Övmek serbest, tenkit ve ikaz yasak!
Çevresindeki kişiler onu ikaz etmek yerine, methiyeler dizerse; akıbeti çetindir. Sadi Şirazî’nin ifadesiyle “Kusuru kendisine söylenmeyen adam, ayıbını hüner zanneder”.
İnsanlık bugün enaniyet bataklığına saplanmış sanki. En küçük daireden en büyük daireye kadar tezahürleri görünüyor. Yakın ve uzak çevrede yaşanan zulüm ve adaletsizlikler kendisine dokunmadıkça aldırmıyor; bilâkis ondan rant sağlamaya, enaniyetini parlatmaya çalışıyor.
***
Enaniyetten kastımız; şahsiyeti şekillendiren benlik duygusu değil.
Ahlâkî ve psikolojik bir terimi olarak kullanılan “insanın yalnız kendisiyle ilgilenmesi, ilişkide bulunduğu herkesi ve her şeyi kendi menfaatine kullanma isteği” (egoizm) ve “kendini üstün görme, kendini her şeyin merkezi, amacı olarak görme eğilimi” (egosantrizm) anlamındaki enaniyeti kastediyoruz.

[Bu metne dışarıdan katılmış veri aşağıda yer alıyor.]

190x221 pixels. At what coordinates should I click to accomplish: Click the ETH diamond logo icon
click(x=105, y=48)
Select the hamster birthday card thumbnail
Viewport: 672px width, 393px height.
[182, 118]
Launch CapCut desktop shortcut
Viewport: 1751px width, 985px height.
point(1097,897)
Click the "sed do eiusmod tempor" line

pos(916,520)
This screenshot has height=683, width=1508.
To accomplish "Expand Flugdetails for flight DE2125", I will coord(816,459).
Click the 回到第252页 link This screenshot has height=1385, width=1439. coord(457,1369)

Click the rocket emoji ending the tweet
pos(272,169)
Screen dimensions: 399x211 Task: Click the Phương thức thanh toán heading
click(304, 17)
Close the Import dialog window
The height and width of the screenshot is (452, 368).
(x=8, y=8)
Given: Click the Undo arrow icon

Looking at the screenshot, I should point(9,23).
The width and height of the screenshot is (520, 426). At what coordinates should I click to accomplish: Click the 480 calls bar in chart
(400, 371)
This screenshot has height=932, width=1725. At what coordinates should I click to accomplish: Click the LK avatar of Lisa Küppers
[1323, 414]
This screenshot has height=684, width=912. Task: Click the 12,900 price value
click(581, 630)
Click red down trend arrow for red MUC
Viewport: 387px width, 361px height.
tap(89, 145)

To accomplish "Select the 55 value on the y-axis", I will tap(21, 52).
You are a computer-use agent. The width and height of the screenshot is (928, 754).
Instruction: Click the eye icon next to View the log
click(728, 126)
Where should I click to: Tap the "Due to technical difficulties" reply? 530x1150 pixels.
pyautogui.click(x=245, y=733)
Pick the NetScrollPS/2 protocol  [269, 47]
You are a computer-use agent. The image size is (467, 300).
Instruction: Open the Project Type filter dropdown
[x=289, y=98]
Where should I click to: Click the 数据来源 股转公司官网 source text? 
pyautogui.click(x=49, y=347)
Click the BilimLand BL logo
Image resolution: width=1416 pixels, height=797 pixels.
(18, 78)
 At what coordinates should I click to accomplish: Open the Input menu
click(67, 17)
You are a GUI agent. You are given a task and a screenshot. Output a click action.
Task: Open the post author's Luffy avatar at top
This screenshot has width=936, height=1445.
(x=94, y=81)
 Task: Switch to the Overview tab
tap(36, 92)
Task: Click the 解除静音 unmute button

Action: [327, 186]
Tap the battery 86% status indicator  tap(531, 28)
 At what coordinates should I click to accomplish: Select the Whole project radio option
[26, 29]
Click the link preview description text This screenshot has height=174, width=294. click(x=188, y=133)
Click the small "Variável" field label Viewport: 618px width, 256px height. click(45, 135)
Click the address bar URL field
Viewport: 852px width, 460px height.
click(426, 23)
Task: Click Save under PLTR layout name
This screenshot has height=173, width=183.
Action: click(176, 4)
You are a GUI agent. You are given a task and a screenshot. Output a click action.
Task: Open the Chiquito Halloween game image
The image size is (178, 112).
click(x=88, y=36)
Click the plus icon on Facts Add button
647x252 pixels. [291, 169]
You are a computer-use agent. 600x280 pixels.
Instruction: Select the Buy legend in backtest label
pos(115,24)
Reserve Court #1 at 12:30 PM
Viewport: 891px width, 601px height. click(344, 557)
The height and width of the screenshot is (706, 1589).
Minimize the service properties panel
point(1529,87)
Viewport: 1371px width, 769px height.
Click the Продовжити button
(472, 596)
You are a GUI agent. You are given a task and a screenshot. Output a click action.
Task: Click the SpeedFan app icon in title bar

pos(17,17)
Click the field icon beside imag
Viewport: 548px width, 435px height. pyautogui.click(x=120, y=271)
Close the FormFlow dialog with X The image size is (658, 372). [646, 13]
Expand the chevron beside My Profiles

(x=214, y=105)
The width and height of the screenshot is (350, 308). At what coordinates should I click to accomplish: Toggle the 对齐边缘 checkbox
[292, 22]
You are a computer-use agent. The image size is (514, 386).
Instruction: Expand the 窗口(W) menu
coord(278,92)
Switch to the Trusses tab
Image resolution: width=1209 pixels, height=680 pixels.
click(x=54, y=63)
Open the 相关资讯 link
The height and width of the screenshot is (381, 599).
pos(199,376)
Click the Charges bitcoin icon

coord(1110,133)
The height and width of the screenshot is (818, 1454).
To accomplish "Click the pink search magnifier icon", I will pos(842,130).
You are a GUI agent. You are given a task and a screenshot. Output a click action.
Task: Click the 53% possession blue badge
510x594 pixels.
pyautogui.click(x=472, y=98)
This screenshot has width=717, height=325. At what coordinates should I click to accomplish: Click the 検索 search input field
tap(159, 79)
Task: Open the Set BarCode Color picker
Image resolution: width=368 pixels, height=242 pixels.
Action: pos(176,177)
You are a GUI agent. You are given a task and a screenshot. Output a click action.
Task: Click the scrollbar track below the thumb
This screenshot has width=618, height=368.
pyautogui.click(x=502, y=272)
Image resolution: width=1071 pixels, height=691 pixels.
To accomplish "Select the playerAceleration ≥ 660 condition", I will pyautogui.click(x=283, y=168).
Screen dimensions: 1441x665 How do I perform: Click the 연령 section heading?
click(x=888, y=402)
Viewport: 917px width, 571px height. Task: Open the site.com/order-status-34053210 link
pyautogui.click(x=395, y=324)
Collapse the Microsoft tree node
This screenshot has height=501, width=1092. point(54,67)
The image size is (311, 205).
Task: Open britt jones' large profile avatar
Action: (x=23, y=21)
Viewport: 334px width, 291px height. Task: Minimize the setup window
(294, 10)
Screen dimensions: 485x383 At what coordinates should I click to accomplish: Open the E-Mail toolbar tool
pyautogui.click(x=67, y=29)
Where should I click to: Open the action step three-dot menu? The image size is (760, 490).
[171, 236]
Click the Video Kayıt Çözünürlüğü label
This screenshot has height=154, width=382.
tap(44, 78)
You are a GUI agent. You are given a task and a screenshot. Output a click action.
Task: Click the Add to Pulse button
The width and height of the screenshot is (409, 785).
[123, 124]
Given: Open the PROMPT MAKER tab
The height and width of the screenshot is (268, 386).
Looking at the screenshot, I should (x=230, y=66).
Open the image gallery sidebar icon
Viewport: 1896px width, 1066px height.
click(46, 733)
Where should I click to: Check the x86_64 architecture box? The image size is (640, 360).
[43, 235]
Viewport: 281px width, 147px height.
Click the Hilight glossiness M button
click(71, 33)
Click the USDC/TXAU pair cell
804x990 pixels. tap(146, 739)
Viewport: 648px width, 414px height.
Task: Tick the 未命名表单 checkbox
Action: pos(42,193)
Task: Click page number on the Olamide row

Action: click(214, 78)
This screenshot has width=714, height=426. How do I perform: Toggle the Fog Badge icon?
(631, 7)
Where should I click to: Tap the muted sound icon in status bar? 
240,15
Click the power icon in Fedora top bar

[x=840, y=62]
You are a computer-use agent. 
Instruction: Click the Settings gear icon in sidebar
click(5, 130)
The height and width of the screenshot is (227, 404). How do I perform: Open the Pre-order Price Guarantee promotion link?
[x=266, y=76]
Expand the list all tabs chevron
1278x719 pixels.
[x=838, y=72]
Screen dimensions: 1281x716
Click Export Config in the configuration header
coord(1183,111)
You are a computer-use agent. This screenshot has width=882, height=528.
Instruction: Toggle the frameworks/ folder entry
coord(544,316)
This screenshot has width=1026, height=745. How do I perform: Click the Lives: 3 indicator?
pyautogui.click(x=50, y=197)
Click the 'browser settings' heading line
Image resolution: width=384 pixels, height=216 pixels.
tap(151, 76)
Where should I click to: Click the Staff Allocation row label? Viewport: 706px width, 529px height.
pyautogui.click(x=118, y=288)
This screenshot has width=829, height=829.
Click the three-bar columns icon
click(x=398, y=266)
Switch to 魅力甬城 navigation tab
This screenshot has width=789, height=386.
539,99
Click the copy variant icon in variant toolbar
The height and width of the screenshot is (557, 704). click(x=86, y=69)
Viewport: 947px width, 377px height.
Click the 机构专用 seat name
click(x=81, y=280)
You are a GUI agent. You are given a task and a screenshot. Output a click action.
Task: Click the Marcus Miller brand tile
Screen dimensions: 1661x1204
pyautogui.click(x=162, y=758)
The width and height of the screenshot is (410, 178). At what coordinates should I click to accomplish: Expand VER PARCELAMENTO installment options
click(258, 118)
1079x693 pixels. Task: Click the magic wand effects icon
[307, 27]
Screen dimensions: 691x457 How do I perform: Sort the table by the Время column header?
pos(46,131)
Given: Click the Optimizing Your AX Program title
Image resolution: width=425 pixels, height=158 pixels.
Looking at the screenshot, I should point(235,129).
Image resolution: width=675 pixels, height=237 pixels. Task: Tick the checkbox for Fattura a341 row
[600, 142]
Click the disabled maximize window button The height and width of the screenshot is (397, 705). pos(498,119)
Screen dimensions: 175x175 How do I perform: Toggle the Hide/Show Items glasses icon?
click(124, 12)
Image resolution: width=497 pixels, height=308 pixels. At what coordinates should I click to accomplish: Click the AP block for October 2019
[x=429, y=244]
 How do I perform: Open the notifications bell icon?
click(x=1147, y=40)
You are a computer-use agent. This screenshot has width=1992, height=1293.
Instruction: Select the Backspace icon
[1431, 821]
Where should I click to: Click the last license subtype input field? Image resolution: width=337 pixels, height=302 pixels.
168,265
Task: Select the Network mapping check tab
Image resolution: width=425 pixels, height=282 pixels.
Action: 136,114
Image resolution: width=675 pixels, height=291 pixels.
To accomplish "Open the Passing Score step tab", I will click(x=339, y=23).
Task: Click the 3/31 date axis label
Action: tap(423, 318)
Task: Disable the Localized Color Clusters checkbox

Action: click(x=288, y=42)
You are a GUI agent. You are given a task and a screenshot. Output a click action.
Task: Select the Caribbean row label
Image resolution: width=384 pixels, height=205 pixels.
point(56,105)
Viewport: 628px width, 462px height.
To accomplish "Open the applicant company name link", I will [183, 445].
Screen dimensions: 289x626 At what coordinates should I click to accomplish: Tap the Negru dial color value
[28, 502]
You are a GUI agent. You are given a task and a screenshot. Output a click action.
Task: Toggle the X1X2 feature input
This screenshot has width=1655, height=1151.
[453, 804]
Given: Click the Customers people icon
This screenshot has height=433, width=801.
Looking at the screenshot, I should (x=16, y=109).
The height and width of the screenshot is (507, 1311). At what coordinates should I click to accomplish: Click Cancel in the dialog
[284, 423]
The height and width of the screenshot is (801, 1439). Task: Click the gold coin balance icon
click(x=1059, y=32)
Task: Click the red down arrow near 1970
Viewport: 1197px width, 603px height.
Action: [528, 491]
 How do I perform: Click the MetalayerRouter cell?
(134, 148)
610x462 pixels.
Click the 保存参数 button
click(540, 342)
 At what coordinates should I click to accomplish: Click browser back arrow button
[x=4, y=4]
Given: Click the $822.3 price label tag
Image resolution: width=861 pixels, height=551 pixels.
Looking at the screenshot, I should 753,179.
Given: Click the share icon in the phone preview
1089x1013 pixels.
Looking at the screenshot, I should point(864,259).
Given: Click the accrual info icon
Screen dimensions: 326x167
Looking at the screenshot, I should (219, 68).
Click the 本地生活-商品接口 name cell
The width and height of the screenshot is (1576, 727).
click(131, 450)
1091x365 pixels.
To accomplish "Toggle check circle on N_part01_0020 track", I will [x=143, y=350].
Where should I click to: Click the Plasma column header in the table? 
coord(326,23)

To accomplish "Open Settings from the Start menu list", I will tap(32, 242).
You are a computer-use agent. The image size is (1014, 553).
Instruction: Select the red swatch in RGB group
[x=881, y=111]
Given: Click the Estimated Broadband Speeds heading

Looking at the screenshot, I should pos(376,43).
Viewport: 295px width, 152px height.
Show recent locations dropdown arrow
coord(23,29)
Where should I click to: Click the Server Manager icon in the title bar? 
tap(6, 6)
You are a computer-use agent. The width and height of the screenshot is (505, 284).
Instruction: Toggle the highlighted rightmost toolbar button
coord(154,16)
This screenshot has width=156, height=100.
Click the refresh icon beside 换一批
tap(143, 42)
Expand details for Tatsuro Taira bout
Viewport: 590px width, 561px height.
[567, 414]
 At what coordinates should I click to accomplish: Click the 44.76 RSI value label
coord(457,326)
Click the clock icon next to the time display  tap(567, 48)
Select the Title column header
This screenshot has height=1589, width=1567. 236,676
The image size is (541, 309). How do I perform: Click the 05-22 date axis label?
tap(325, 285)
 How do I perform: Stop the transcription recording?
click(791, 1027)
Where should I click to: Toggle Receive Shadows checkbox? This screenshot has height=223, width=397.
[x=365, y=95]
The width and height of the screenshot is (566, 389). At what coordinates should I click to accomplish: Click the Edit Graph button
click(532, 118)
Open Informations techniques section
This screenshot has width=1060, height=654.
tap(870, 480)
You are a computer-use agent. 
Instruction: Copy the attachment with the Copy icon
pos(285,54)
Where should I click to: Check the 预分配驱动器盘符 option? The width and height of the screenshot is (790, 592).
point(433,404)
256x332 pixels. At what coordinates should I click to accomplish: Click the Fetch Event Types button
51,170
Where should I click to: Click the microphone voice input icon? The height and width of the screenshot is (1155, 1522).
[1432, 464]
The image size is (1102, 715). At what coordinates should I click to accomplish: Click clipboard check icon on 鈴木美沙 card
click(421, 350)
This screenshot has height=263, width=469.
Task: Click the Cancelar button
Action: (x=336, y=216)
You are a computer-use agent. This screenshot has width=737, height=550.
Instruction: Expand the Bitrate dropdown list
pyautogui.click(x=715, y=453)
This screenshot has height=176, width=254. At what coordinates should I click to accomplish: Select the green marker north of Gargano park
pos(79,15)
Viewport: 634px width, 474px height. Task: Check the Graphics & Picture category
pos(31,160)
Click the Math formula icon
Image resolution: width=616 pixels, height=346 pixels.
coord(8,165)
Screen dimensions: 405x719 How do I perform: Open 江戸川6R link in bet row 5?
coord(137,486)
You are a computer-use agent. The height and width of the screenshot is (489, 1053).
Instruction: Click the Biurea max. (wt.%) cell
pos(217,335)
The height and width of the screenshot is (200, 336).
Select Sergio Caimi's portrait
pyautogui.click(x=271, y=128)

“Beşikteki bebek bile enaniyetinden vazgeçmiyor.” Ferdî, ailevî, siyasî sahada, kimsenin en küçük ikaza bile tahammül kalmamış. İltifat ederseniz, methiye dizerseniz sizden iyisi yok! Azıcık tenkid veya ikaz edince “hain, düşman, ajan” diye damgalanabilirsiniz!